Documented Misuse

Reproductive Healthcare Tracking

A nationwide search, run from a single county in Texas, reached camera networks in three other states — including two where reproductive healthcare is legally protected.

What Happened

In April 2025, a woman in Texas self-administered a medication abortion. Her partner later reported her to police. On May 9, 2025, a Johnson County Sheriff's Office deputy ran two searches on Flock's network: the first scanned 1,295 camera networks (17,684 individual cameras) going back one week; the second expanded to 6,809 networks and 83,345 cameras going back a full month. Confirmed

Logs obtained later by the Electronic Frontier Foundation showed the search reason entered by the deputy: "had an abortion, search for female." Confirmed

Because the search ran nationwide, it reached camera networks in Spokane and Yakima, Washington, and Mount Prospect, Illinois — jurisdictions with no connection to the case, in states where reproductive healthcare is legally protected. Confirmed Local officials in those areas were not aware their cameras had been searched until after the fact. Spokane County's Sheriff's Office disabled its National Lookup setting in response; Mount Prospect's police chief said the query reached his department's cameras due to a gap in Flock's filtering software, and restricted his department's sharing to in-state agencies only. Confirmed

The Department's Explanation, and What Records Showed

When 404 Media first reported the search in May 2025, Flock Safety and the Johnson County Sheriff publicly described it as a missing persons welfare check. Flock called the coverage "clickbait-driven" and said the woman was never under criminal investigation. Self-Reported by Flock

That explanation did not hold up. Internal incident reports and detective affidavits, later obtained by EFF, showed the department had opened the case as a death investigationand was actively consulting the district attorney about potential charges on the same day the search was run. The DA ultimately advised that Texas law did not support criminal charges in this case.
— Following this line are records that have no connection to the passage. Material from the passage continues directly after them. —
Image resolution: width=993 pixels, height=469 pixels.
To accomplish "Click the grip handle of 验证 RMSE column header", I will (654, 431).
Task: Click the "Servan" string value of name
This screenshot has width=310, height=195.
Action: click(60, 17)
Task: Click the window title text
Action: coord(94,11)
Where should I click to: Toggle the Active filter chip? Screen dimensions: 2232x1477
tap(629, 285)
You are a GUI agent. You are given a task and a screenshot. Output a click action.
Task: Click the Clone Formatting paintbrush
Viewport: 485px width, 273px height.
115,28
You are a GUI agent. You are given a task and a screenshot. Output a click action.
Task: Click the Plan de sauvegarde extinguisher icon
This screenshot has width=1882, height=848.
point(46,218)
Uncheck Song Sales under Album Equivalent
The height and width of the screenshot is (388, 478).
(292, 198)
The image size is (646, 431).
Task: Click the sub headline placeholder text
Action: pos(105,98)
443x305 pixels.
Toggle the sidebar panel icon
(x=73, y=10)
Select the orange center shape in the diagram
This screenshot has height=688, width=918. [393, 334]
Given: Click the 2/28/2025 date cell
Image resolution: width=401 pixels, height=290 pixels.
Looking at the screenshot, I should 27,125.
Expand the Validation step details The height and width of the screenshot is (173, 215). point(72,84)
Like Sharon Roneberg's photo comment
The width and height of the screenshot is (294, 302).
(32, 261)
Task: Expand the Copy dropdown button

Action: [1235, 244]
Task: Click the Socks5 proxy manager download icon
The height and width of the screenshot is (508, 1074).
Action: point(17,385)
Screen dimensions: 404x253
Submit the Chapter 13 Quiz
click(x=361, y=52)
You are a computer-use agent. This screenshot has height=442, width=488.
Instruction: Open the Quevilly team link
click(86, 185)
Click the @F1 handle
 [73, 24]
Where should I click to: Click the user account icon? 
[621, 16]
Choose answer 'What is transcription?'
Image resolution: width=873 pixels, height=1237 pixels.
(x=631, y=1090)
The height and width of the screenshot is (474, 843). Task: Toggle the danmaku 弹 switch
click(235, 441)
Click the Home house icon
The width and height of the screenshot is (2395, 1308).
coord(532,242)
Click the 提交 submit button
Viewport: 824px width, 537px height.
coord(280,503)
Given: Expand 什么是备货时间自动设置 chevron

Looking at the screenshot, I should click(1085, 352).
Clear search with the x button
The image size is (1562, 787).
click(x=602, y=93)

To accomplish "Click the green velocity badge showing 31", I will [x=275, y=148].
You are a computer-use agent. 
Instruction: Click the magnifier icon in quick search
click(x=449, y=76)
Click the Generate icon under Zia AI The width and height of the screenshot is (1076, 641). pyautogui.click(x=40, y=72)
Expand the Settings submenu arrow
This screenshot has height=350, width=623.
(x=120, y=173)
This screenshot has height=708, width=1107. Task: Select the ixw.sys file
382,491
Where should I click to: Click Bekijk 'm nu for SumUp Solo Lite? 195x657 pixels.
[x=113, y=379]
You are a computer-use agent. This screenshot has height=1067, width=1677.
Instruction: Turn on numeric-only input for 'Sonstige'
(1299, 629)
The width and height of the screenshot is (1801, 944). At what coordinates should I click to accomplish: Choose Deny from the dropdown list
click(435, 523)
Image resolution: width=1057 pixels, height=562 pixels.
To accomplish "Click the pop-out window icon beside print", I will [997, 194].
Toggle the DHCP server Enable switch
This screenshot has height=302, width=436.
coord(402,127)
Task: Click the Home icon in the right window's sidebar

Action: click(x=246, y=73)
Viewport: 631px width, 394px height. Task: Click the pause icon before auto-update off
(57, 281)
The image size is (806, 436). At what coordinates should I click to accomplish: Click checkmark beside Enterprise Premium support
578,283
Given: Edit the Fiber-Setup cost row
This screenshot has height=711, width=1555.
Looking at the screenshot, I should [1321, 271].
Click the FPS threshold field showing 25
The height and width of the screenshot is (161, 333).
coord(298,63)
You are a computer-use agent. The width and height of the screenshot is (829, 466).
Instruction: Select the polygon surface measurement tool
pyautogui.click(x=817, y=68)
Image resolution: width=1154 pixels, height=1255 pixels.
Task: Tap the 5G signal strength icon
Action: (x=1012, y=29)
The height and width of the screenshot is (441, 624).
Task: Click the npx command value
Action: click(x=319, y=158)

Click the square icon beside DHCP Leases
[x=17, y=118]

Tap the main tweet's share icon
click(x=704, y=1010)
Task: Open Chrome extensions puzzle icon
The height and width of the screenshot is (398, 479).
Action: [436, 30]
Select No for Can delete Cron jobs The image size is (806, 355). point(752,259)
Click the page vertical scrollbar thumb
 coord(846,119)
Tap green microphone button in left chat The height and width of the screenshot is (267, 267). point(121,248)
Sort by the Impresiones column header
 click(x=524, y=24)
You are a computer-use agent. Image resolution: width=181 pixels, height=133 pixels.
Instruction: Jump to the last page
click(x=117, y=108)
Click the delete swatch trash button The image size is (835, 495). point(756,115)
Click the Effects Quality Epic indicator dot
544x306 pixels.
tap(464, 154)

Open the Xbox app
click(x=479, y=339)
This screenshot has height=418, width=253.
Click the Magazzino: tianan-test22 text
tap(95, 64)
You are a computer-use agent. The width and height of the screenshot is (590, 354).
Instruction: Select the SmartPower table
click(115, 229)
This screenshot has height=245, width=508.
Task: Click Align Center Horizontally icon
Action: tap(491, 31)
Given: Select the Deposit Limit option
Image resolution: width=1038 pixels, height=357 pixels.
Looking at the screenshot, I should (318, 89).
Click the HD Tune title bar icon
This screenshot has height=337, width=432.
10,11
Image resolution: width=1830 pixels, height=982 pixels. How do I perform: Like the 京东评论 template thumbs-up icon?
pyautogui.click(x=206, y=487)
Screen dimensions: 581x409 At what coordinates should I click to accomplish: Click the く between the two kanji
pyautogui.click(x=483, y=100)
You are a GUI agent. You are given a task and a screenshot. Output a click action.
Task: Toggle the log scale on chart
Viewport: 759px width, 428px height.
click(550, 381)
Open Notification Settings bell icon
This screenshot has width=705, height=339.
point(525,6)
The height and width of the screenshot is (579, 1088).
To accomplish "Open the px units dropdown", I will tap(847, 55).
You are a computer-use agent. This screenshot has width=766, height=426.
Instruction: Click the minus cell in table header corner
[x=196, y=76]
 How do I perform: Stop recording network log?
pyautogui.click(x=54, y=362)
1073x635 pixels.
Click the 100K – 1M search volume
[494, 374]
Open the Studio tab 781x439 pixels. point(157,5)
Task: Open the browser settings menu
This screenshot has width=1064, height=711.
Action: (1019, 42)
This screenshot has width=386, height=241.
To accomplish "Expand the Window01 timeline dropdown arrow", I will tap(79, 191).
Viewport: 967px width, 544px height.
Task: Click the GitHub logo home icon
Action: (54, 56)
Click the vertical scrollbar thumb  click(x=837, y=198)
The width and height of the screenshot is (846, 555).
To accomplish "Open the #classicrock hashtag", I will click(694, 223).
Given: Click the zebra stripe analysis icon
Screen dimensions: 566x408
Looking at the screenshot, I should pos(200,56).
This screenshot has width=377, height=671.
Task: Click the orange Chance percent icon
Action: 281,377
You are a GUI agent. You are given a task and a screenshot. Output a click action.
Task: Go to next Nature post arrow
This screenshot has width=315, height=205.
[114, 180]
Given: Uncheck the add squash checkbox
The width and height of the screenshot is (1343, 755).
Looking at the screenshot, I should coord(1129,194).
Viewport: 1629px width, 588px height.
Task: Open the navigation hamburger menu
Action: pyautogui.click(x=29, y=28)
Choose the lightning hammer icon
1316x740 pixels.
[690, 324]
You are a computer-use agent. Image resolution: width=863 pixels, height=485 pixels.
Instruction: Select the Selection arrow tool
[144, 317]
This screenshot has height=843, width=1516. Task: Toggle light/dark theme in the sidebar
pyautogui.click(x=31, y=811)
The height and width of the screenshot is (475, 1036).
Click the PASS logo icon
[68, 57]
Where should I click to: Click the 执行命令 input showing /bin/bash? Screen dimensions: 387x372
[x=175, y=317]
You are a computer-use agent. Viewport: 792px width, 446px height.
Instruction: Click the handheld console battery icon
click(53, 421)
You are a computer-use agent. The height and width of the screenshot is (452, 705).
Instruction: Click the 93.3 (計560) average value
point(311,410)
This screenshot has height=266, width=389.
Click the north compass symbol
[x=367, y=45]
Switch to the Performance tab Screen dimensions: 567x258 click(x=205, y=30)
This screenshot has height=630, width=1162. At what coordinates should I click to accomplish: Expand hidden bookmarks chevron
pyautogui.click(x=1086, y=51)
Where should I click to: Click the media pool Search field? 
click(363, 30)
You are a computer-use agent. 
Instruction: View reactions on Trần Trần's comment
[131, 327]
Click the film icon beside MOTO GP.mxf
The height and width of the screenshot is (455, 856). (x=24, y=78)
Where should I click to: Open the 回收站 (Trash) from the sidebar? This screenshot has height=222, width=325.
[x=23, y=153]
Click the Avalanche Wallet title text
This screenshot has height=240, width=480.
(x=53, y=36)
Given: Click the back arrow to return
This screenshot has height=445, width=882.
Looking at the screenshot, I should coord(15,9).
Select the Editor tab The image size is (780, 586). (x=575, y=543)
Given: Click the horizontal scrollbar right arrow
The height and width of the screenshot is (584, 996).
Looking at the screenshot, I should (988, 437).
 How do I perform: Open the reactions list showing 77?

A supplemental report filed weeks later by a desk sergeant omitted the word "abortion" entirely. Confirmed

What Followed

In August 2025, U.S. Representatives Robert Garcia and Raja Krishnamoorthi opened a formal congressional investigation into Flock Safety, prompted directly by this case. Their letter to CEO Garrett Langley demanded a full accounting of every National Lookup search containing terms like "abortion," "ICE," or "CBP," along with copies of any agreements between Flock and federal immigration agencies. Confirmed

Why the Nationwide Search Feature Made This Possible

This case is, in many ways, the clearest illustration of why the scale of this network matters on its own — independent of any individual officer's judgment. A search run from one sheriff's office in one Texas county was able to reach cameras a thousand miles away, in states whose own laws were built specifically to prevent exactly this kind of cross-border reproductive healthcare tracking. The technology made the search possible in seconds; no part of the system stopped it from happening, or notified the out-of-state agencies until after the fact.